REQUIRED WORK ▸ The required result is one figure, the count of lines below with the string "agent" in them.

______

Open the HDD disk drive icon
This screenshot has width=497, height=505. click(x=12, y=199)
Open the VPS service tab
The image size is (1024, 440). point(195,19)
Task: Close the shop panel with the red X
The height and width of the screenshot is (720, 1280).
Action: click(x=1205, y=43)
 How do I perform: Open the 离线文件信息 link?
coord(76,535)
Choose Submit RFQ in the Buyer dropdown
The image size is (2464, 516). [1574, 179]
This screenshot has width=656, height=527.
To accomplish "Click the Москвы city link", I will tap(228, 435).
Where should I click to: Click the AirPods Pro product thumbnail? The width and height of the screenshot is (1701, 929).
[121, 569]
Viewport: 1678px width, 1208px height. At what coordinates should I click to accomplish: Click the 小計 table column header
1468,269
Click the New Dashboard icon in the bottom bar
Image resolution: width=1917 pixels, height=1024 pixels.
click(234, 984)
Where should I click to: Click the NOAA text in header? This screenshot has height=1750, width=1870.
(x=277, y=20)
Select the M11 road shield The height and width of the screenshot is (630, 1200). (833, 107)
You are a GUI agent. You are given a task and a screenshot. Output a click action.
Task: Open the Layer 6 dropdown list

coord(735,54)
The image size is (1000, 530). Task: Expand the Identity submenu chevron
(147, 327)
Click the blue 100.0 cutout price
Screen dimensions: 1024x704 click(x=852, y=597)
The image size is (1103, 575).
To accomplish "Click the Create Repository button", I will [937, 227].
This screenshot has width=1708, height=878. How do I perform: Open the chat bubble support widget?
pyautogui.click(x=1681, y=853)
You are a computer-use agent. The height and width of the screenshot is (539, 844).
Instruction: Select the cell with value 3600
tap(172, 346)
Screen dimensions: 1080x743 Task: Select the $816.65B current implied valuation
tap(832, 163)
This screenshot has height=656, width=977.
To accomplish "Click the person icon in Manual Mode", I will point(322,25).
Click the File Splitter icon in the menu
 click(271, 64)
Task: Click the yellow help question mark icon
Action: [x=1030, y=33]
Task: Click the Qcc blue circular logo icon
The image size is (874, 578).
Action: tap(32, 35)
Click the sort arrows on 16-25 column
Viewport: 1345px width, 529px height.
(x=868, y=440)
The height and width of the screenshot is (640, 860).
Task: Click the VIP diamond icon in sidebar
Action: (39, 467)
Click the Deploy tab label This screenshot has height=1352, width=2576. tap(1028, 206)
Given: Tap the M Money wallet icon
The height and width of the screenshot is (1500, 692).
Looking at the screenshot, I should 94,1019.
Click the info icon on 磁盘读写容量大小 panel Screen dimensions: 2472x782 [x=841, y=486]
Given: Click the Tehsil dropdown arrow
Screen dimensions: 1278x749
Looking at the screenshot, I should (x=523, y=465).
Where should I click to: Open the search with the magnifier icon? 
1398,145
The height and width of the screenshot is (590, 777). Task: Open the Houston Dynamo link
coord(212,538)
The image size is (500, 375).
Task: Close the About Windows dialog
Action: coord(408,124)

______

ANSWER TO THE EXERCISE ▸ 2